U.S. Groundwater Levels Mapped in New Detail

Princeton University, Engineering School

How much fresh water is in the United States? It's a tough question, since most of the water is underground, accessible at varying depths. In previous decades, it's been answered indirectly from data on rainfall and evaporation. Knowing how much groundwater is available at specific locations is critical to meeting the challenges of water scarcity and contamination.

Now, researchers at Princeton University and the University of Arizona have answered this question in unprecedented breadth and detail. Combining direct measurements with artificial intelligence methods, their new map estimates groundwater depth across the continental United States at a resolution of around 30 meters (98 feet).

These detailed estimates led to a new answer: a total of 306,000 cubic kilometers of water, or more than 13 times the volume of all the Great Lakes combined. While this data-driven method shows an amount of water that's in line with earlier studies, it does reveal supplies of shallow groundwater that were previously unknown. The work provides a foundation for further research as well as local and regional decision-making around irrigation, conservation and water infrastructure.

"Given all the things we do know about the planet, we don't actually know how much water we have," said senior study author Reed Maxwell , the William and Edna Macaleer Professor of Engineering and Applied Science at Princeton University. "And since most of it's in groundwater, knowing how much surface water we have is only about 1% of the total. That's where this becomes a hard problem. That's where it becomes an interesting science problem."

Despite groundwater's crucial role in ecosystems and as a resource for drinking water, agriculture and industry, direct measurements of groundwater depth are sparse across many regions of the United States and the world. To create the map, Maxwell and his co-authors combined more than a million direct measurements of groundwater depth with regional climate and geological data. They used this data to train AI algorithms that estimated groundwater depth at sites where measurements were not available. Their results were published Jan. 14 in the journal Communications Earth & Environment.

++++++

● **Required tasks**:
**a.** From the groundwater mapping article, copy the passage from "How much fresh" up to and including "scarcity and contamination.".
**b.** Based on the groundwater mapping article, state yes or no for each statement, and quote the words that decide it: (i) The new map estimates groundwater depth at a resolution of around 30 meters. (ii) The estimated total groundwater is more than 20 times the volume of all the Great Lakes combined. (iii) The researchers combined fewer than a thousand direct measurements of groundwater depth.
**c.** Extend the groundwater mapping article with the next part, starting after its final sentence.

++++++

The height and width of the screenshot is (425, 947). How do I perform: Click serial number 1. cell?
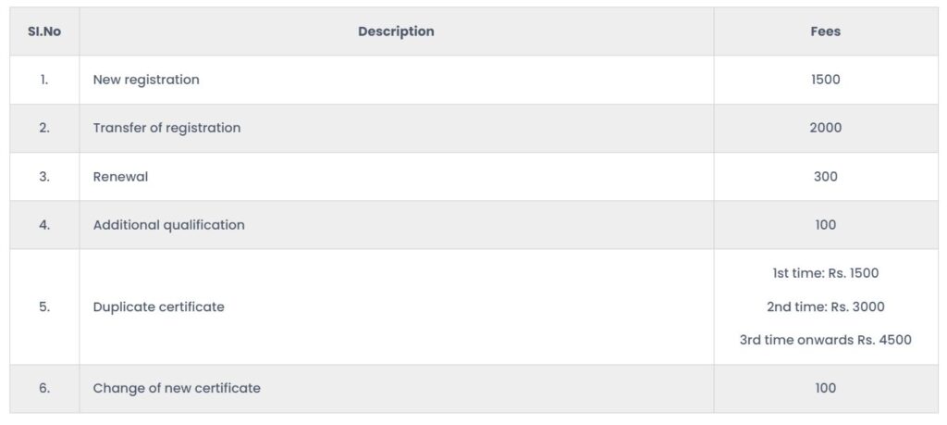(x=44, y=80)
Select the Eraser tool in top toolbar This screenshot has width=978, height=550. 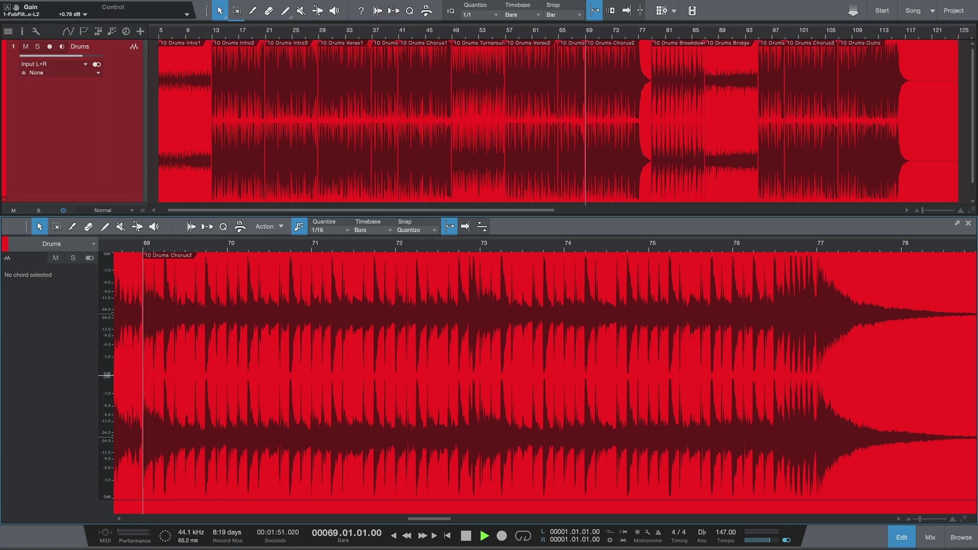pyautogui.click(x=268, y=11)
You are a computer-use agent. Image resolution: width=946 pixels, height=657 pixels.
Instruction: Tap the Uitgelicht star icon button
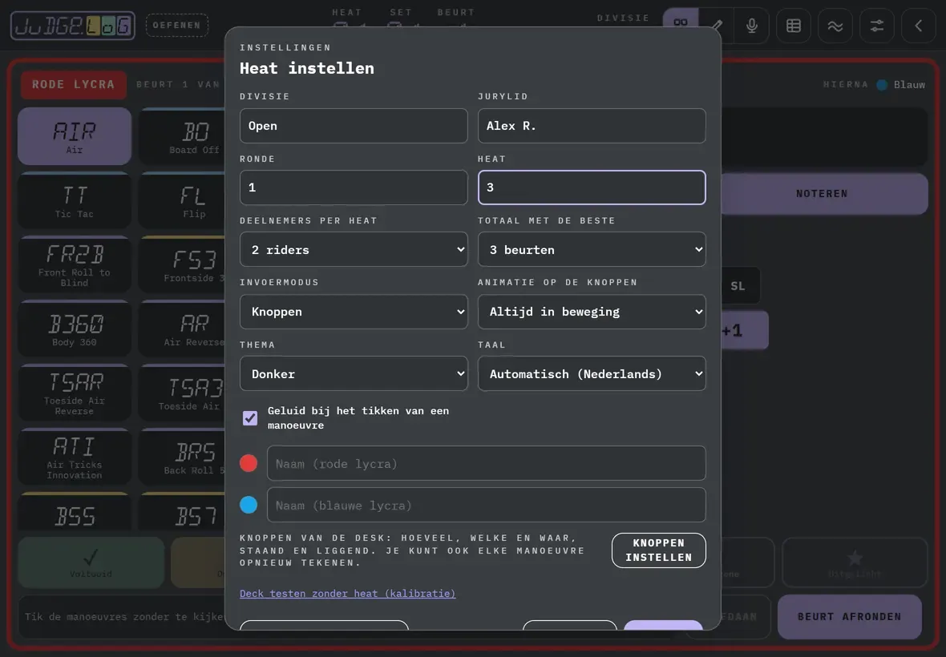point(855,562)
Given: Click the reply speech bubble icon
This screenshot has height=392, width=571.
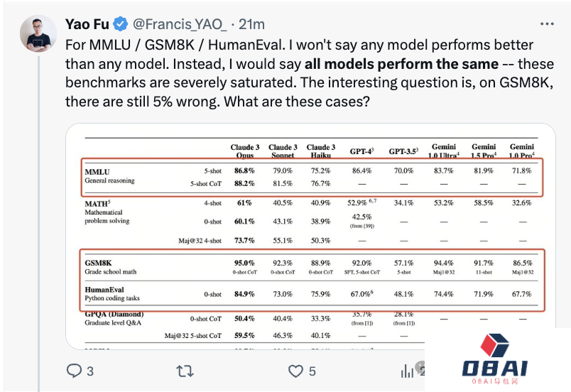Looking at the screenshot, I should point(74,370).
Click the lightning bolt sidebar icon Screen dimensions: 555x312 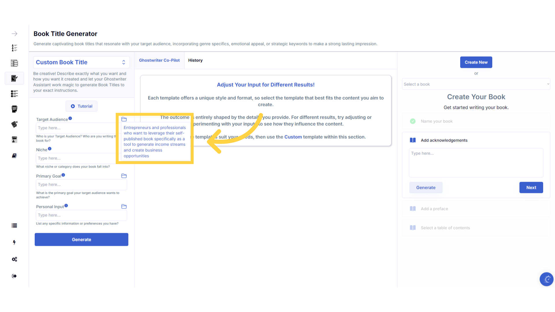coord(14,242)
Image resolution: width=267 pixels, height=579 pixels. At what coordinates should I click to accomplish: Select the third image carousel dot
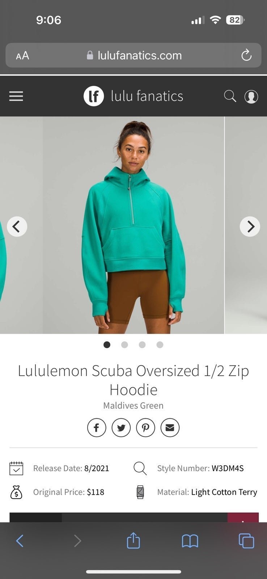coord(142,345)
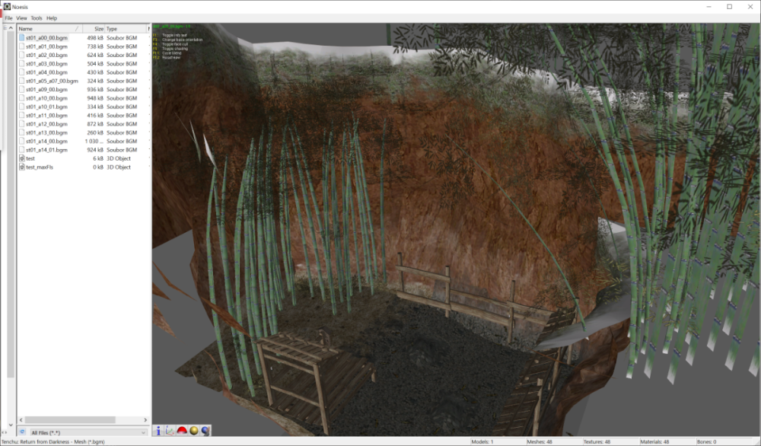Select the test_maxFls 3D Object file
The height and width of the screenshot is (446, 761).
[x=40, y=167]
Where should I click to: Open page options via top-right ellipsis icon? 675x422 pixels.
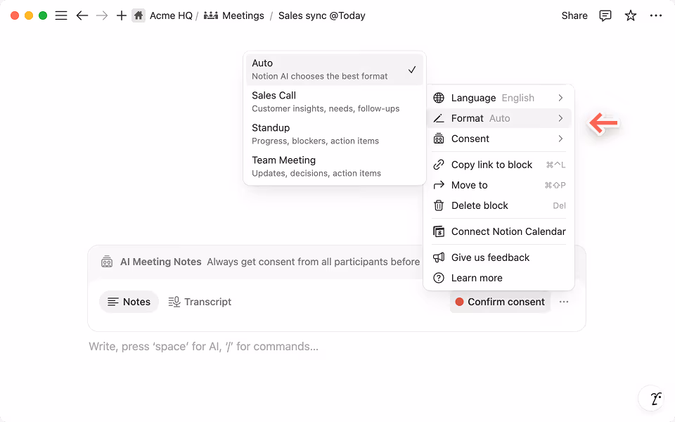click(x=656, y=15)
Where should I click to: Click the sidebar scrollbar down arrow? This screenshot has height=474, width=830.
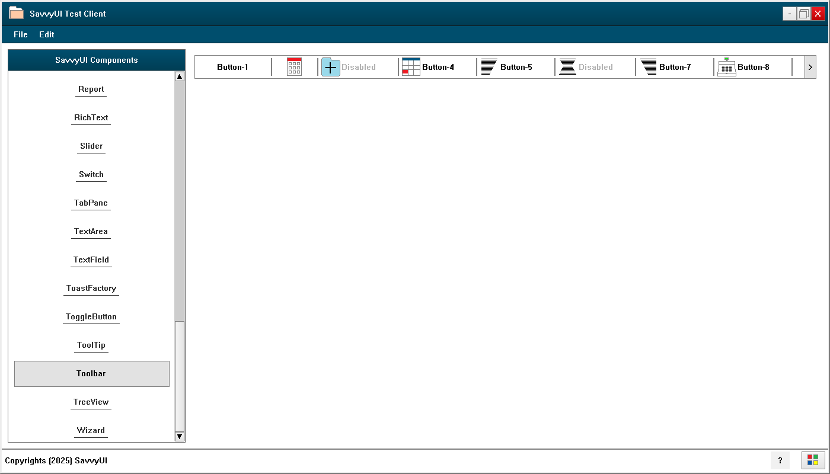pyautogui.click(x=180, y=437)
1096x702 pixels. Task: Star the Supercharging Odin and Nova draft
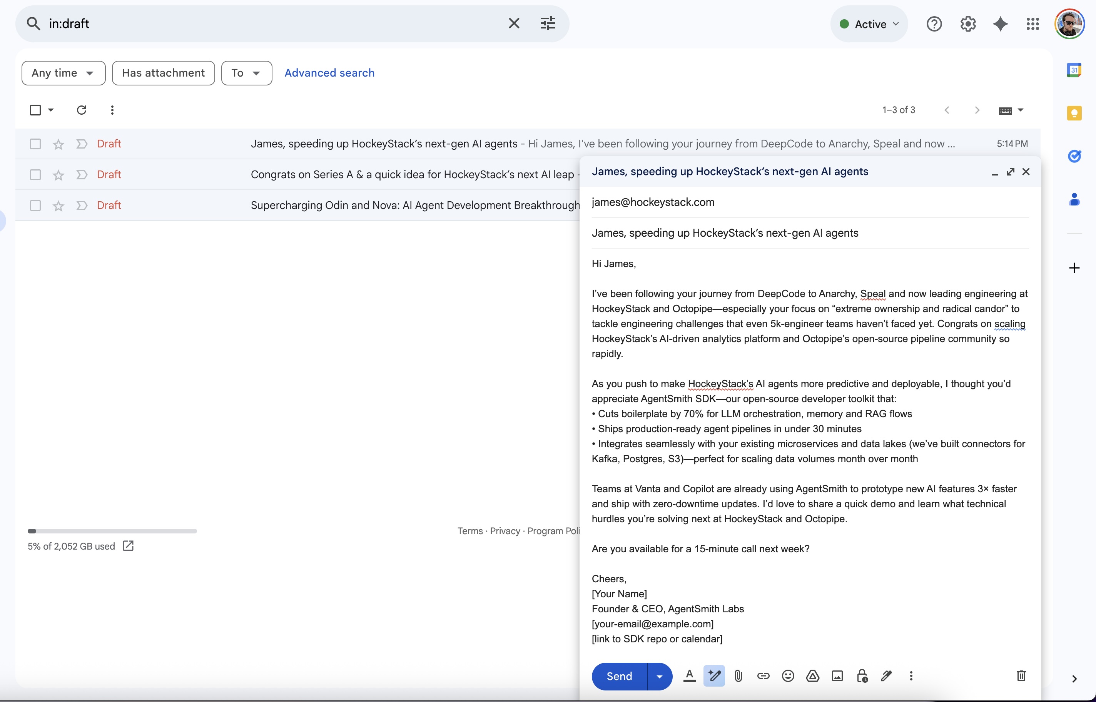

++++++

● **Answer set**:
**a.**
How much fresh water is in the United States? It's a tough question, since most of the water is underground, accessible at varying depths. In previous decades, it's been answered indirectly from data on rainfall and evaporation. Knowing how much groundwater is available at specific locations is critical to meeting the challenges of water scarcity and contamination.

**b.**
(i) Yes: "at a resolution of around 30 meters (98 feet)"
(ii) No: "more than 13 times the volume of all the Great Lakes combined"
(iii) No: "combined more than a million direct measurements of groundwater depth"

**c.**
In addition to calculating the overall volume of groundwater, they estimated the depth of the water table, or the depth below ground at which groundwater is available. They divided the continental United States into a grid of more than 8 billion squares, each measuring 30 meters on each side, and estimated groundwater depth for each square. Combining this depth information with estimates of rock and sediment porosity allowed the team to calculate groundwater volume.

The groundwater depth estimates relied on data from United States Geological Survey groundwater monitoring wells and from previous studies, with measurements ranging from the years 1895 to 2023. This broad time span was necessary because more than half of the sites used in the study were only measured at a single time point. Most of the data was collected after 1970, said Maxwell.

"We had to [combine data from different time periods] to have enough to use a purely data-driven approach. These problems need big data, and we needed a lot of observations to be able to have a reliable model," said Maxwell, who is also a professor of civil and environmental engineering and the High Meadows Environmental Institute . "We call it a modern estimate," rather than an estimate at a specific point in time, he explained. The map hints at impacts of groundwater pumping in agricultural regions, but more data would paint a clearer picture of this trend.

It's counterintuitive, said Maxwell, but this is the first large-scale, hyper-resolution groundwater model that uses actual observations of groundwater. Previous models have been mainly physics-based, meaning they rely on equations that represent the flow of groundwater under different conditions, and have mapped water table depth at a resolution of about 1 kilometer.

The team's data-driven, AI-based model achieves a spatial resolution more than 1,000 times greater than physics-based models. The new approach also uses far less computing power, said lead author Yueling Ma , a former postdoctoral researcher in Maxwell's group who is now a research fellow at Forschungszentrum Jülich in Germany.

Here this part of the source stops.